Later, I would have given much to decide this, but she herself, the woman
who read it, maintained unbroken silence. In return, I kept a secret from
her, my private interpretation of the accident of his death. It seemed to
me a knowledge tragical enough for her, that he should have died as he did,
so nearly in English waters; within a few days of the home coming, which
they had passionately expected for years.
It would have been mere brutality to afflict her further, by lifting the
veil of obscurity, which hangs over that calm, moonless night, by pointing
to the note of intention in it. For it is in my experience, that accidents
so opportune do not in real life occur, and I could not forget that,
from Garth's point of view, death was certainly a solution. Was it not,
moreover, precisely a solution, which so little time before he had the
appearance of having found? Indeed when the first shock of his death was
past, I could feel that it was after all a solution: with his 'luck' to
handicap him, he had perhaps avoided worse things than the death he met.

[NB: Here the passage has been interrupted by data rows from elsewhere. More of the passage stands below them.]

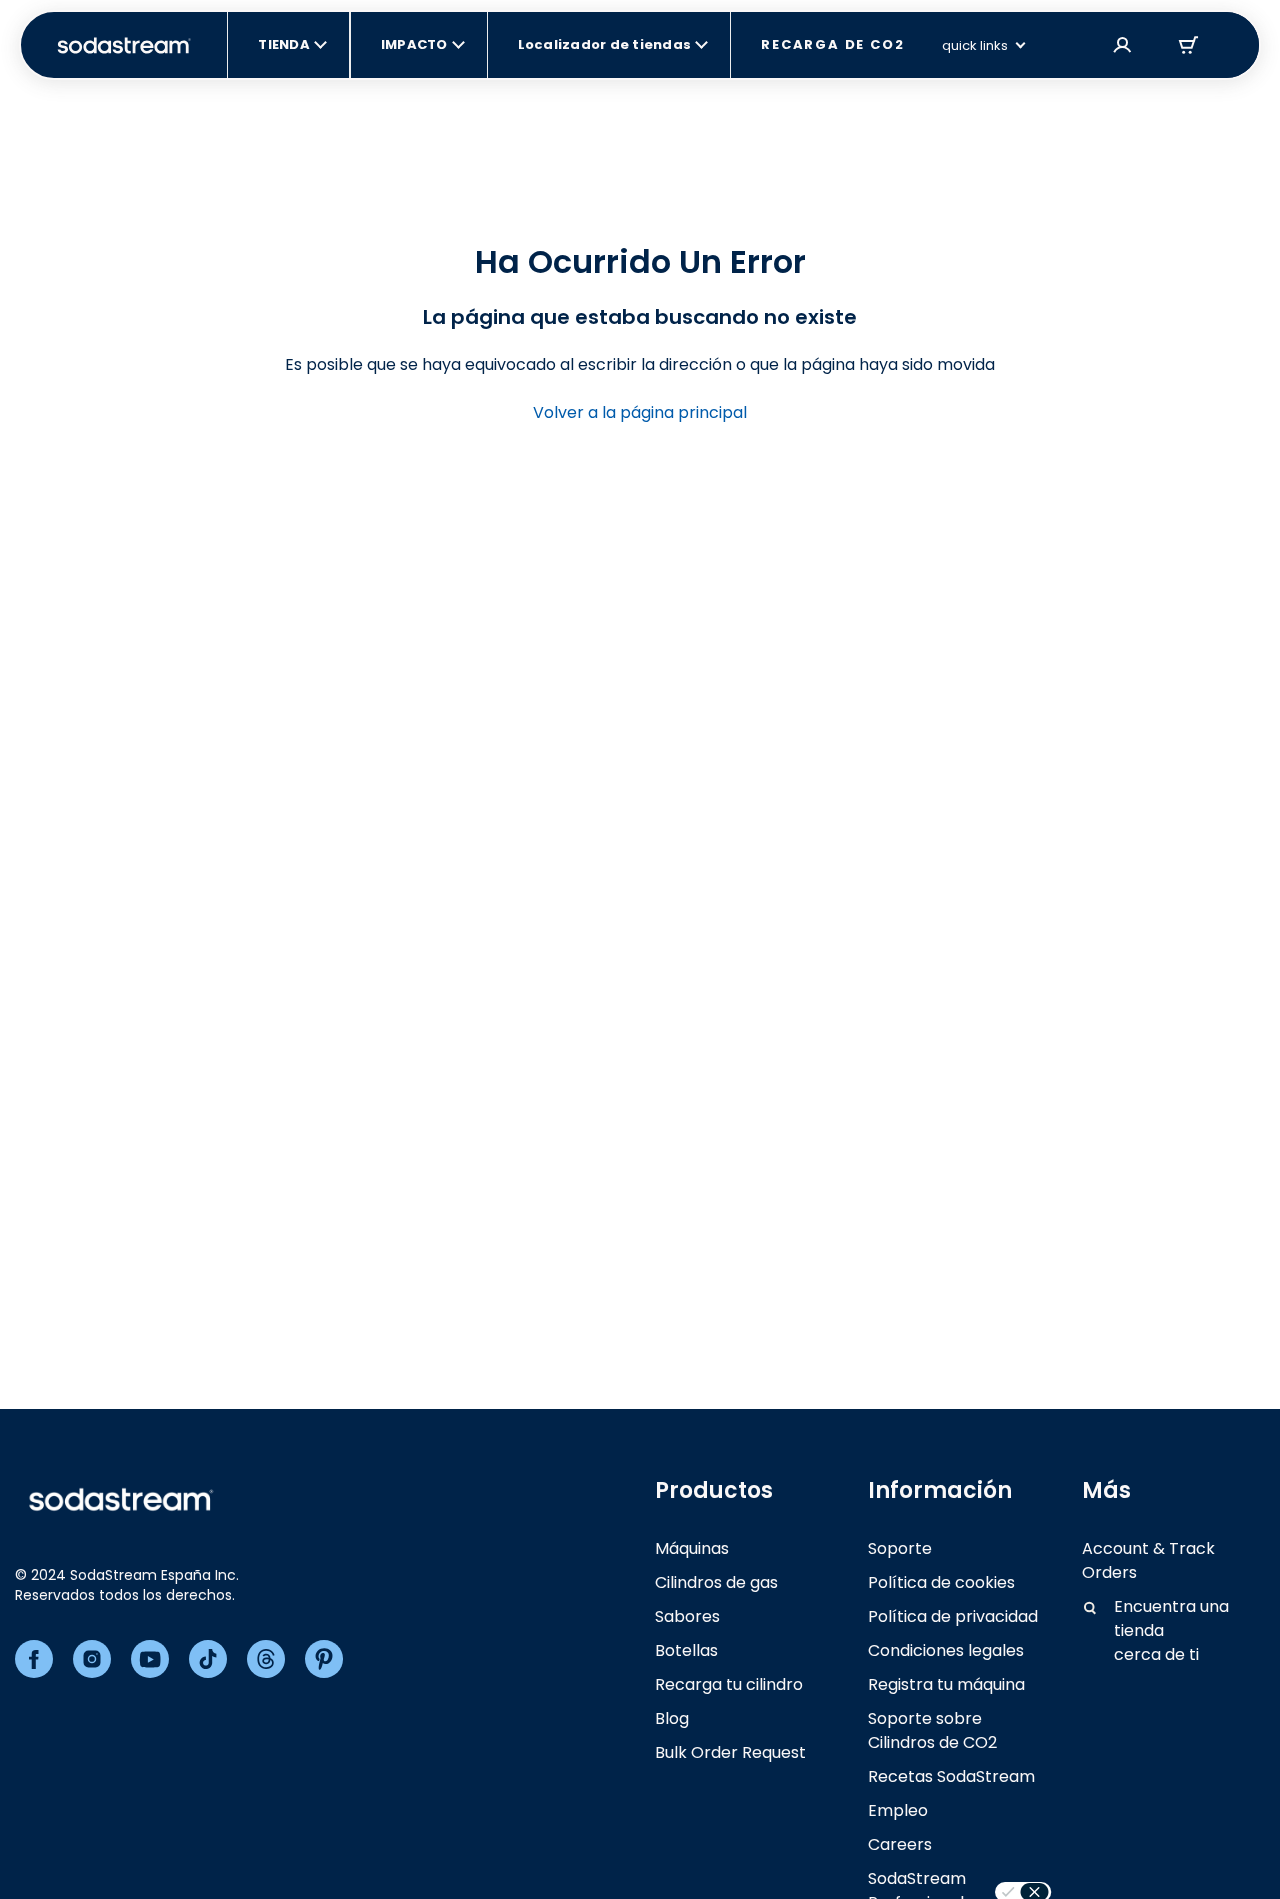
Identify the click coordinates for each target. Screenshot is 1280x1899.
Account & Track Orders (1148, 1560)
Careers (900, 1844)
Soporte (900, 1548)
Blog (672, 1718)
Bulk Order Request (730, 1752)
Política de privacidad (953, 1616)
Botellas (686, 1650)
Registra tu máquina (946, 1684)
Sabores (687, 1616)
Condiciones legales (946, 1650)
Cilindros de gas (716, 1582)
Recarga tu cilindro (729, 1684)
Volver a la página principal (640, 412)
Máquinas (692, 1548)
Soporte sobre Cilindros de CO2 (932, 1730)
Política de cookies (941, 1582)
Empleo (898, 1810)
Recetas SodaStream (951, 1776)
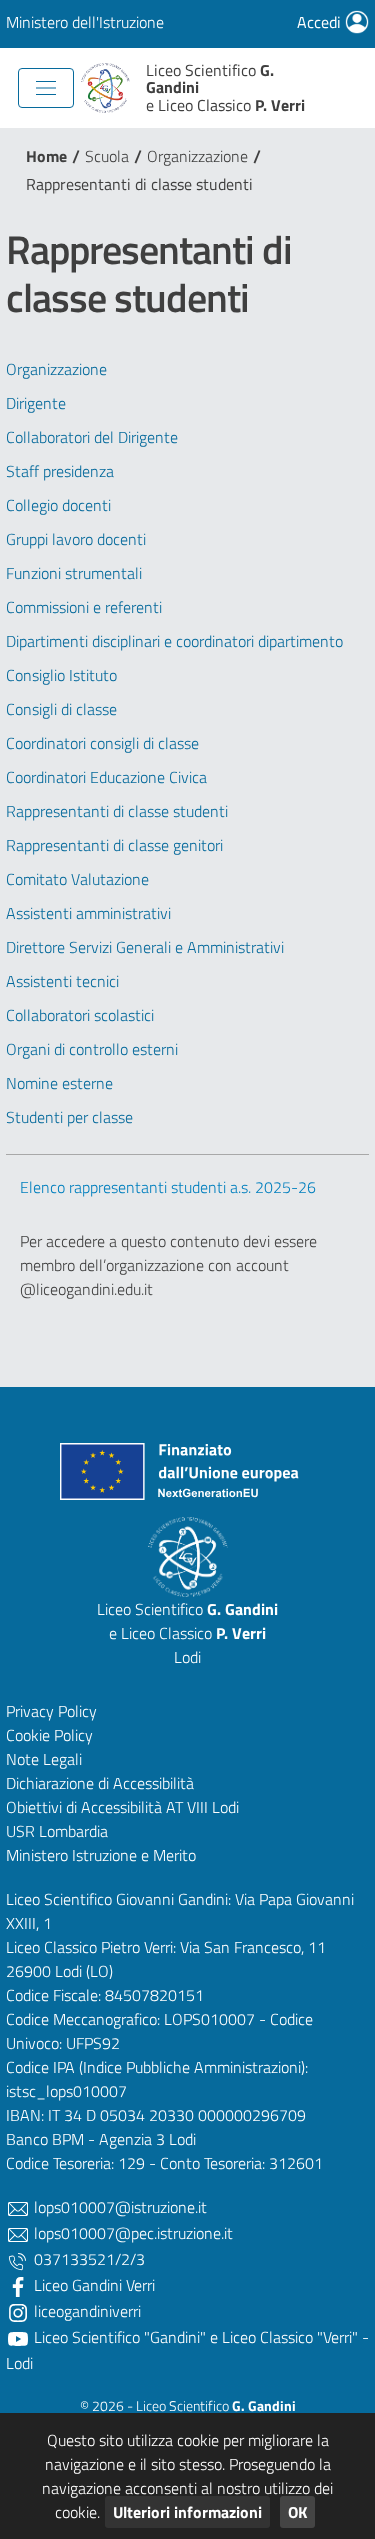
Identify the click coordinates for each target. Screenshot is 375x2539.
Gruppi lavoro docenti (76, 539)
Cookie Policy (49, 1735)
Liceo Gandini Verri (92, 2285)
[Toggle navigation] (46, 88)
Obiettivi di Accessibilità (84, 1807)
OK (297, 2512)
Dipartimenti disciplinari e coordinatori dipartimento (174, 641)
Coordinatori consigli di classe (102, 743)
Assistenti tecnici (62, 981)
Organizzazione (197, 156)
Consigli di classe (61, 709)
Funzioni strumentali (74, 573)
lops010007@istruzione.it (118, 2207)
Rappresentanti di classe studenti (117, 811)
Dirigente (36, 403)
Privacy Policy (51, 1711)
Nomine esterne (59, 1083)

For the luck of such a man, is it not his temperament, his character? Can
any one escape from that? May it not have been an escape for the poor devil
himself, an escape too for the woman who loved him, that he chose to drop
down, fathoms down, into the calm, irrecoverable depths of the Atlantic,
when he did, bearing with him at least an unspoilt ideal, and leaving her a
memory that experience could never tarnish, nor custom stale?